Hola, para empezar
agradecer la presencia de el gran maestro de la poesía, Antoni
Machado, y aclarar antes de empezar con la entrevista que todas las
preguntas han sido redactadas teniendo en cuenta lo que cuesta abrir
las heridas cerradas del asado.
-¿Qué te llevó a
negarte en rotundo en noviembre de 1936, cuando León Felipe y
Rafael Alberti te vinieron a buscar para exiliarte?
Pues mira, primero la la
humillación que supone abandonar mi tierra, dejando a ver que me
rindo, esa idea era horrible. Segundo el sentimiento que me agarra a
esta tierra, a este suelo que estas pisando, a esta vieja casa, a
esta maltratada y ir-respetada patria.
-¿Por què decidiste
finalmente abandonar el país?
Yo, al principio tenía
esperanzas de ganar la guerra, creíamos que la república tenía
futuro en españa, pero cuando la cosa ya fue avanzando y vimos que
la guerra ya estaba perdida, sería una estupidez haberme quedado en
la España franquista, ya que si huíamos a Francia, quizá hasta
podríamos hacer un contraataque, y finalmente con el fusilamiento de
Federico Grcía Lorca, acabé de tomar la decisión.
-Te arrepientes de
haber uído?
No, en ese momento, pensé
que me arrepentiría que quizá nos estábamos rindiendo demasiado
rápido aun los cuatro años que llevamos de guerra, pero luego me di
cuenta de que no. Si me hubiera quedado no hubiera servido de nada,
sólo para mal alimentar mi subconsciente, ya que me sentiría fatal
viviendo en un país que va en contra de mis principios. Hicimos lo
correcto, la gente pensaba que en Francia encontraría un país
republicano que les acogería y les trataría bien, y no fue así,
pero igualmente no fue un error, fue un aprendizaje, porque por mucho
que hayamos perdido la dignidad, nunca perdimos la honra de luchar
por nuestros ideales.
-Cuando hablas de lo
que el pueblo español esperaba encontrar en francia y las vejeces
que sufrió lo haces en primera persona, aunque tu fuiste un
afortunado ya que el gobierno francés te reconoció y te alojó en
un hotel, qué piensas al respecto?
La verdad es que si mis
textos me salvaron de una muerte seguramente lenta y dolorosa en los
campos de concentración franceses, y aunque yo no sufrí lo que
sufrieron medio millón de españoles lo sentí. Yo no estaba en la
playa de Argelers, no sufría el terrible frío por loas noches,
tenía una cama bien calentita, aunque te aseguro que no dormía.

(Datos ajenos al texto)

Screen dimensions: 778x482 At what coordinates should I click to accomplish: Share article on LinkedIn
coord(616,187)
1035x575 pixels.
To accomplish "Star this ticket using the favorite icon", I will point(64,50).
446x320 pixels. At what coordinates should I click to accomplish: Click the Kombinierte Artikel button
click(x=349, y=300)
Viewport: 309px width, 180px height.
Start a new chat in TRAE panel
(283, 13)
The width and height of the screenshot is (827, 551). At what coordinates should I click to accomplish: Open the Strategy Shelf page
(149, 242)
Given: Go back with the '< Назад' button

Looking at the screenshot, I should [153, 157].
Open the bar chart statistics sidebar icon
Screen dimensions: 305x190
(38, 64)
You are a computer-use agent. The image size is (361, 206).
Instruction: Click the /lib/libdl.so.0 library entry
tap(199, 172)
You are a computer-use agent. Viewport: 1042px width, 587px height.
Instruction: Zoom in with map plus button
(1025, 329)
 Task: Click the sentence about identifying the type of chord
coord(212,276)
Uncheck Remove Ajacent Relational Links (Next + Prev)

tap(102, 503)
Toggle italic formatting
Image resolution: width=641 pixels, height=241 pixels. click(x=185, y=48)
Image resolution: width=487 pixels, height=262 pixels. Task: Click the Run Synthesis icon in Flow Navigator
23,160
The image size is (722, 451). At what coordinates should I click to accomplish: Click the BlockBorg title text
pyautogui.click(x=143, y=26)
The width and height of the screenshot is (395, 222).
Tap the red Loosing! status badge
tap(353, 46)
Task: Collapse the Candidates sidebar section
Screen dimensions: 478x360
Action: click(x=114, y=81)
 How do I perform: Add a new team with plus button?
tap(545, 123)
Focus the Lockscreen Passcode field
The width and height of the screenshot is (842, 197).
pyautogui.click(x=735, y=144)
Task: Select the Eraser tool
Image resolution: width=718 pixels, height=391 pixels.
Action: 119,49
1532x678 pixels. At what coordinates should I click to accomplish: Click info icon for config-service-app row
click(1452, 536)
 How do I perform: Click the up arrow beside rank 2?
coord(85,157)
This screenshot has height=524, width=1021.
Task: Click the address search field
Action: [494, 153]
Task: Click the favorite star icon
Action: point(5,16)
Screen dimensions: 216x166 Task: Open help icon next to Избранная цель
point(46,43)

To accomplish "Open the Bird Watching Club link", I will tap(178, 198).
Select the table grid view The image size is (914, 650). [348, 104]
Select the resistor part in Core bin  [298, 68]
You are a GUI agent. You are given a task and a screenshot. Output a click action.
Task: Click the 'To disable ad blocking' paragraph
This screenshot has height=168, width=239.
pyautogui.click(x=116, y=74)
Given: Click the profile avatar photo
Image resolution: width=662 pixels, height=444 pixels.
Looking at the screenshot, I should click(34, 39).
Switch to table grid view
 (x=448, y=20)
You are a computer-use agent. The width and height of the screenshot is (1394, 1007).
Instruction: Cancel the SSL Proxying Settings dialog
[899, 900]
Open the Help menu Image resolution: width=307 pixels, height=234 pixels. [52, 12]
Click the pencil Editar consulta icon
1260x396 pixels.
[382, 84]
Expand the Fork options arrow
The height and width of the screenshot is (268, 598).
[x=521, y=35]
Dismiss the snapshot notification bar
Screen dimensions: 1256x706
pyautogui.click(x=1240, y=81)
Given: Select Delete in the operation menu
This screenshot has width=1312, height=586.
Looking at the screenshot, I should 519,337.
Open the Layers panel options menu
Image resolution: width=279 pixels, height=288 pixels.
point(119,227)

Tenía comida, pero tampoco comía, porque en realidad no tenía
nada, había perdido la guerra, cuatro años de lucha por el garete.
Decidimos emprender un viaje juntos todos los republicanos, pero he
perdido a mis compañeros de viaje, ni siquiera estaba en mi
destino. Esa sensación de haber perdido todo, la guerra, la familia,
la casa, la tierra, y lo más importante tu vida, porque nunca
volverás a la vida que tenías antes, esa sensación es el exilio.
Impresionante el
testimonio de Antonio Machado, le agradecemos su atención y sus
respuestas a nuestras preguntas. Que sepa que no sólo se le
recordar´por sus versos, sinó también por su dura, y honrada vida.